Current research includes studies that seek to find answers on the physical complications and behavioral aspects of CF, as well as the cost-effectiveness of new versus old treatments. Clinical trials are the method used to find new medical advances.
Clinical trials
Clinical trials are studies performed under controlled conditions. The goal of a clinical trial is to gather evidence (data) to find out whether a new drug or new treatment regimen is effective for someone with a specific condition or has higher efficacy than older drugs or treatments. These studies also look to determine what side effects, if any, a new medicine or device might have.

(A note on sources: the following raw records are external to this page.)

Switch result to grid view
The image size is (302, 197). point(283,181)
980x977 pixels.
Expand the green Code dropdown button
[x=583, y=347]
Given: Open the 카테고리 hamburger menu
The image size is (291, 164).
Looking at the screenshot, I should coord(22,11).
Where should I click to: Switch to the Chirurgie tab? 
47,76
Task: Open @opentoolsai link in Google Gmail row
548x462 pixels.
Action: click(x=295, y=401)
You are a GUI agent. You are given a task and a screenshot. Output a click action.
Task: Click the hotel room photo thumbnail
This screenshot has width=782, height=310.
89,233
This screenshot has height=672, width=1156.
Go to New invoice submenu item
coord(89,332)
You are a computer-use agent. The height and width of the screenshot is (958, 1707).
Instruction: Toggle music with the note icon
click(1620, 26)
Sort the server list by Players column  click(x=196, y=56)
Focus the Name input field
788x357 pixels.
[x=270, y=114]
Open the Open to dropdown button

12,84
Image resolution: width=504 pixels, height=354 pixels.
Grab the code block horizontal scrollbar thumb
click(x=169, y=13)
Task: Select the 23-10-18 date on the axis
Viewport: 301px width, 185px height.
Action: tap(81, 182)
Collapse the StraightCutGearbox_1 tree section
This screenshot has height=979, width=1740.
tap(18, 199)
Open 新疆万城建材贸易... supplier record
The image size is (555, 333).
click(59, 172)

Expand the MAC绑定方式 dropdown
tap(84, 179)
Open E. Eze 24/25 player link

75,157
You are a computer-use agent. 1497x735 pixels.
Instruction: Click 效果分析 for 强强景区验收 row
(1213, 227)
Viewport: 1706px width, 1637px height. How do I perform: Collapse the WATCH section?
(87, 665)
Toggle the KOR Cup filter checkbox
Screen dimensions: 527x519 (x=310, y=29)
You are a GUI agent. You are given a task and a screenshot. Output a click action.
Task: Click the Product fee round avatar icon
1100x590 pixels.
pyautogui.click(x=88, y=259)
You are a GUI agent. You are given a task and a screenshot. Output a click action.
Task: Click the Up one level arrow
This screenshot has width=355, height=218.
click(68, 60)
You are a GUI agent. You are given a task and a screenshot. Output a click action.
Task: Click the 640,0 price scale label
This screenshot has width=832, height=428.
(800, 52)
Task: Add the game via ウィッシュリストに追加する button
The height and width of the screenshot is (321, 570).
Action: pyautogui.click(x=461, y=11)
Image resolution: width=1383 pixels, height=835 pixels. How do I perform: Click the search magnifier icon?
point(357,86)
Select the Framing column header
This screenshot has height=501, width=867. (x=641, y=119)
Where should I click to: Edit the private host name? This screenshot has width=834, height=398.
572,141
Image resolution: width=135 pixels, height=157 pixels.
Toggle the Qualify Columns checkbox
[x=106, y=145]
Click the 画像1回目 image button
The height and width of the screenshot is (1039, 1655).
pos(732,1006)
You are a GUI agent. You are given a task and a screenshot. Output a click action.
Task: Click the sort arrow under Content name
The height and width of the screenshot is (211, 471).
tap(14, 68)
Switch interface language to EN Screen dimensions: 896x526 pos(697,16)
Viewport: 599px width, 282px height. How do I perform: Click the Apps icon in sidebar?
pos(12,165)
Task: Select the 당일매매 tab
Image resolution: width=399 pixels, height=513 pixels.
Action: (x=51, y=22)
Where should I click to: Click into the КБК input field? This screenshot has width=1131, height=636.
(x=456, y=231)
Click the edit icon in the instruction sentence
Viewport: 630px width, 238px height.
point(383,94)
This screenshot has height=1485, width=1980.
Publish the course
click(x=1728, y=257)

The U.S. Food and Drug Administration (FDA) approves and oversees all clinical trials conducted in the U.S. In addition, individual hospitals oversee clinical trials through institutional review boards (IRBs) which review the way a study is designed and any supporting research to protect patients.
Clinical trials follow a protocol (plan) that outlines who can participate (e.g. people with CF over 18), what tests the person will receive and how often, and what type of data will be collected. In the case of CF, many potential new drugs target certain genetic mutations, such as F508del. Therefore, people with other types of mutations are not eligible to participate in that trial.
Clinical trial phases
Clinical trials come in distinct phases, each designed to test the safety and usefulness of the new drug or treatment:
- The pretrial phase is conducted on animals other than humans to determine basic safety.
- Phase 1 lasts 1 month, and includes roughly 10-20 healthy people without CF.
- Phase 2 lasts 3-12 months and includes 50-75 people with CF.
- Phase 3 lasts 6-12 months and includes 100-300 people with CF.
- If found safe, the drug or device company files for FDA approval in a process that generally takes 6-12 months.
- Phase 4 lasts 3-12 months and includes 100-300 people with CF.1
Often, any medical care related to the trial is provided to the patient at no cost because it is experimental.
Types of cystic fibrosis research
The complications of CF caused by CFTR malfunction include lung infections, inflammation, excess mucus, and gastrointestinal issues. Research into these complications seeks to find better treatments that ultimately lead to longer, healthier lives for people with CF. Investigations into the CFTR protein seek to understand how the protein works so that new drugs can restore proper function.
Research into nonsense and rare CF mutations
Early cystic fibrosis research naturally focused on treatments for the most common genetic mutations. However, now that CFTR modulators are available to help many with CF, research is starting to look at what are called nonsense and rare mutations.
Nonsense and rare mutations occur in about 7% of people with CF. These people do not produce any CFTR protein, so CFTR modulators do not work to fix the underlying cause of their disease. These mutations will require a totally different approach to fixing their CFTR protein.2
Gene therapy and gene editing
Gene editing is a process that uses the cell’s own DNA to correct the CFTR mutation so that normal CFTR proteins are supplied to cells. CRISPR/cas9 is the most versatile, most inexpensive gene-editing tool in use today.3 Gene therapy is a process that places a new, correct version of the CFTR gene into the cells of a person’s body. This research is still highly experimental and is many years away from practical application.4
CF drug development pipeline
You can check on the many drugs under development today using the CF Foundation’s Drug Development Pipeline Tool.5 This tool allows the user to search potential new therapies by the phase of the drug trial or by the problem the drug aims to fix, such as CFTR function, mucus clearance, or lung infections.